A provocative thesis underlies Joe Jackson’s Splendid Liberators: Heroism, Betrayal, Resistance, and the Birth of the American Empire. The author argues the Spanish-American War was a pivotal moment in US foreign policy that ushered in an age of American interventionism. It became the “template” for every so-called small war ever since—“from the Bay of Pigs to Vietnam, Iraq and Afghanistan.” The war, Jackson argues, is not only history but a cautionary tale.
Splendid Liberators is a work of modern narrative nonfiction that covers the Pacific and Caribbean theaters of that war.
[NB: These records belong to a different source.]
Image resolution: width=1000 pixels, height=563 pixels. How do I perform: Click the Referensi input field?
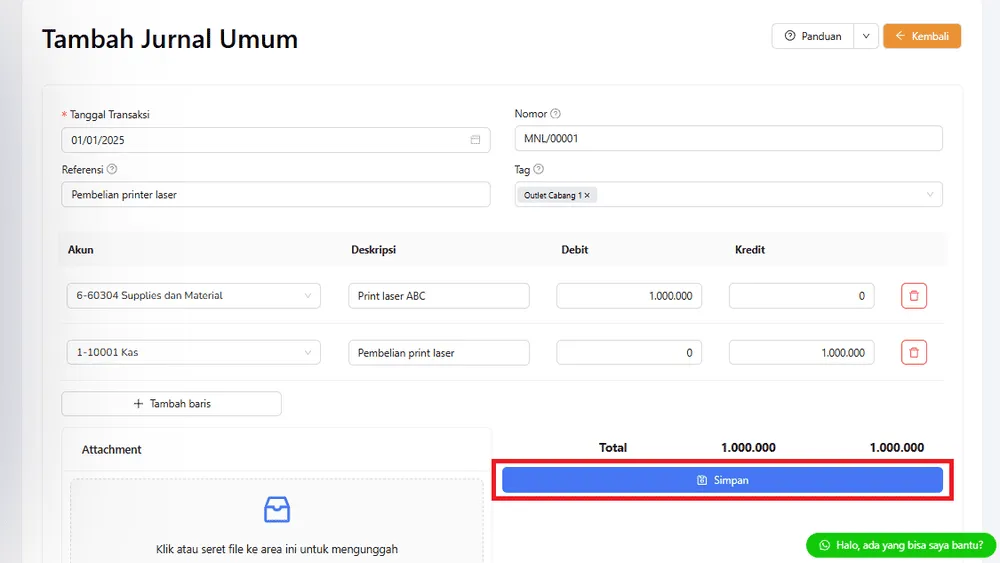coord(276,195)
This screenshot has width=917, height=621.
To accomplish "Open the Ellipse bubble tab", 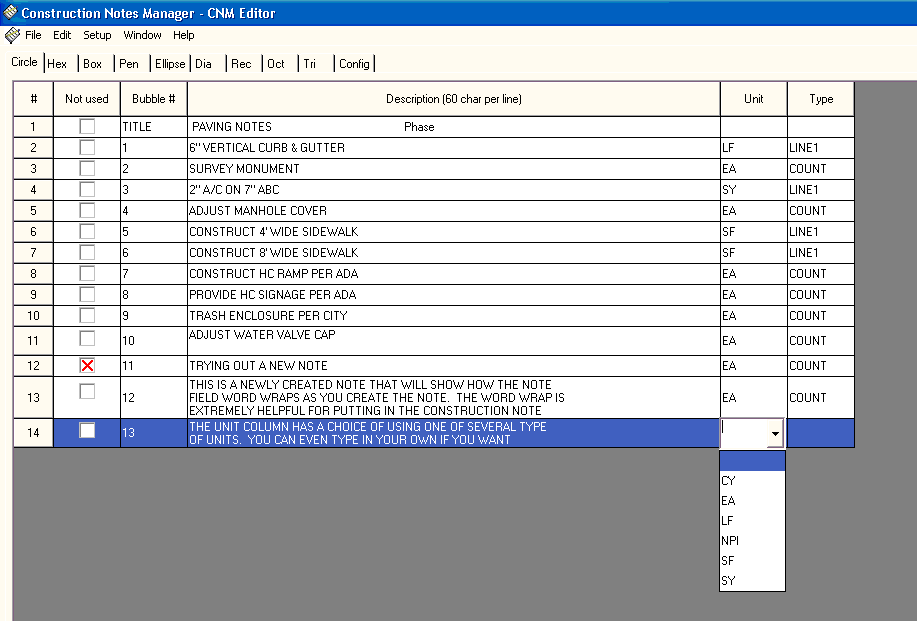I will [170, 64].
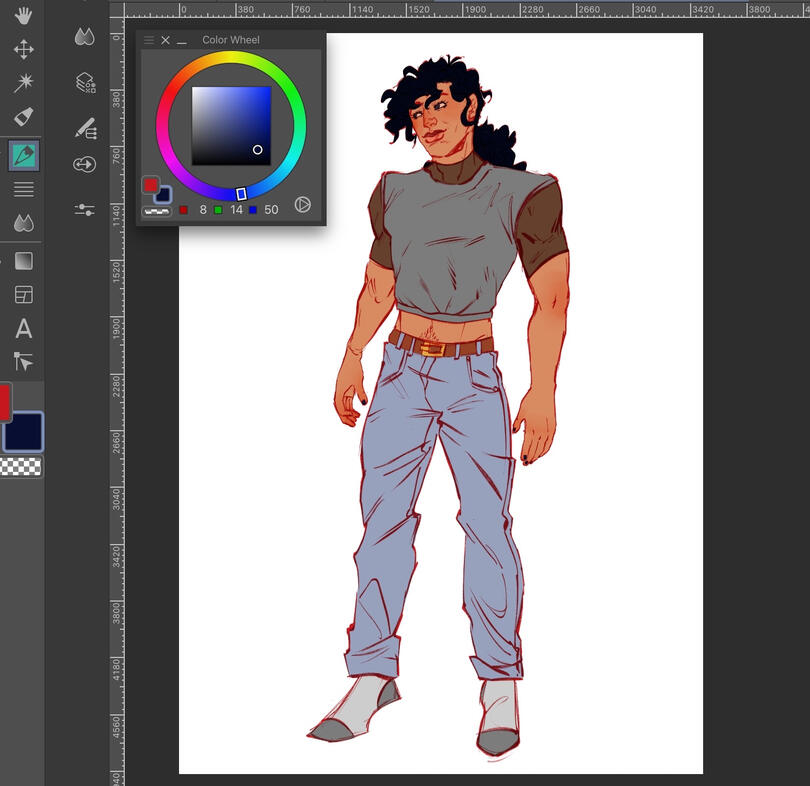The height and width of the screenshot is (786, 810).
Task: Select the Text tool
Action: 23,328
At the time, US Secretary of State John Hay called the conflict a “splendid little war.” To his credit, Jackson has reached beyond traditional US sources, materials, and perceptions. He uses archival materials in the Philippines and Cuba and interviews with scholars in those countries. This material and firsthand accounts gleaned from diaries, letters, and unpublished reminisces add genuine depth to this account. The result is a broad, sweeping work that captures America on the eve of empire building, replete with revealing insights that sometimes sink under the weight of tangential narrative and uneven writing.
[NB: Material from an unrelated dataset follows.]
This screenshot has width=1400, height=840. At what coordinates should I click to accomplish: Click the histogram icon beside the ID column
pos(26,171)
Unrest, War, and Insurrection
Jackson begins his narrative by recounting the decades of unrest created by exploitive Spanish colonialism in the nineteenth century. The vestiges of a once vast overseas empire in the New World and the Pacific were island possessions that included Cuba, Puerto Rico, and the Philippines, and “Spain was a parasite sucking them dry.” Spanish policy bred unrest, years of armed rebellion, and revolution that was met with terrible force. The Cuban rebellion, Jackson notes, lasted nearly thirty years and was not quelled by military action, arrests, executions, or the establishment of reconcentrados—concentration camps created to separate rural populations from rebels.
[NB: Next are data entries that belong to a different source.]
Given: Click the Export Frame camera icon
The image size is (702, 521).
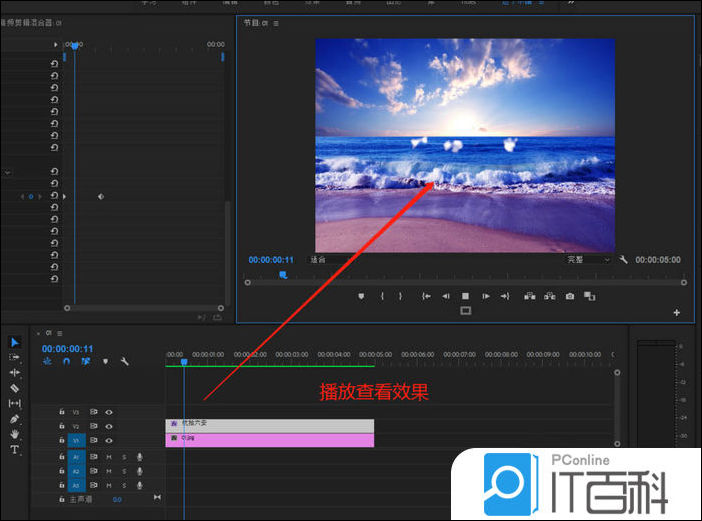Looking at the screenshot, I should [x=570, y=296].
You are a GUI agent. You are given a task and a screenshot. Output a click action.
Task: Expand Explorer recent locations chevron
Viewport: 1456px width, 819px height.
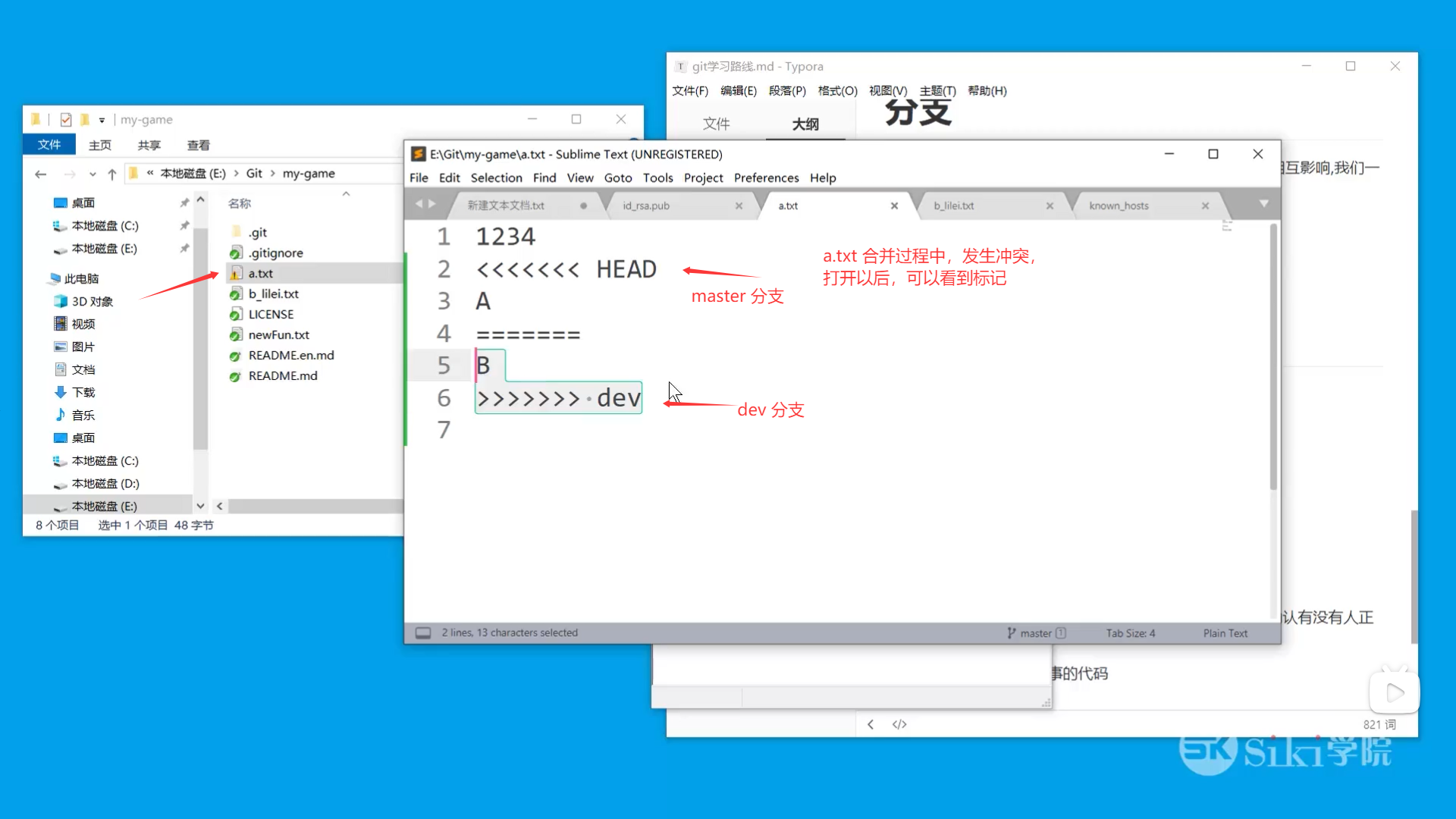93,174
Splendid Liberators describes the outsized role the American press had in publicizing and then exaggerating Spain’s heinous efforts to suppress unrest and crush rebellion. Symbolic images of “Cuba as a starving woman with sunken eyes and fleshless ribs” in a reconcentrado first appeared in print in 1896. American correspondents were imprisoned and deported. Nothing outraged Americans more, however, than lurid stories of defiled Cuban maidens, trumpeted with banner headlines asking: “Does Our Flag Shield Women?” Eventually, “coverage reached an unprecedented level of shrillness and cascading cries for intervention became the new norm,” as correspondents flooded Cuba and yellow journalism took hold of New York City’s penny press and midwestern weeklies.